I never directly encountered Fred Phelps, who made a strange and hurtful career of bashing gays and picketing anything, even military funerals, that had the slightest gay-friendly element.

His reported death in Kansas does remind me why I never encountered him. His hate troops came to Durham, NC, in 2006 to protest a production of "The Laramie Project," a play about the murder of a gay man. That production was at my son's high school.

Parents were proud of our kids for undertaking such an emotional drama. We had no intention of letting Phelps or his followers sully the moment. So we lined the sidewalk into school and turned our backs on the sign-bearing haters.

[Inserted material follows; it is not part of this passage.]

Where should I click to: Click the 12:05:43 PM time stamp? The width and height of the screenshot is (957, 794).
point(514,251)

It turns out that this was the recommended response -- rather than a direct confrontation that would lead to lawsuits -- and it was practiced nationwide.

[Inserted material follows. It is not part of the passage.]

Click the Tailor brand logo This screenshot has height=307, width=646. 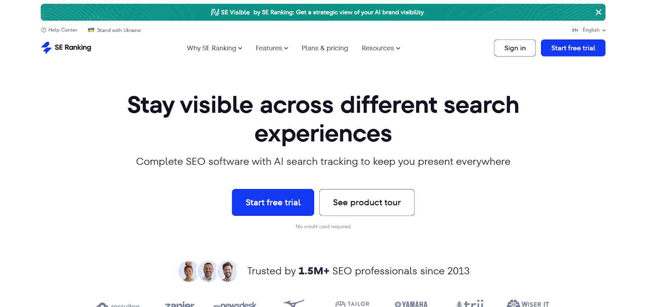tap(352, 304)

The question now, of course, is whether anyone will picket Phelps' funeral after he did so much to hurt other people. The consensus on Facebook is No, let the tormented man die in peace and in the isolation that hatred brings.

The larger question is whether God will turn his back on Phelps. I think not. The God I worship loves all that he has made, even fools and haters, and God will show Phelps a mercy that the man himself was unable to show others. Thus are God's ways different from our ways.

And a final question is whether Phelps' passing will take the steam out of Westboro Baptist Church's relentless campaign against homosexuals. Sadly, no. Haters are in full roar across the land.

My read is that the balance has tipped, and a large majority of Americans are comfortable living, studying, working and marrying alongside people whose sexuality differs from their own. Sexuality is a non-issue to most people. Anti-gay warriors seem to sense that this is their last chance to enshrine bigotry in the laws and norms of society.

Fred Phelps would salute the effort, I assume. At least in life he would salute it. In death, he is likely to discover that God has different values from his.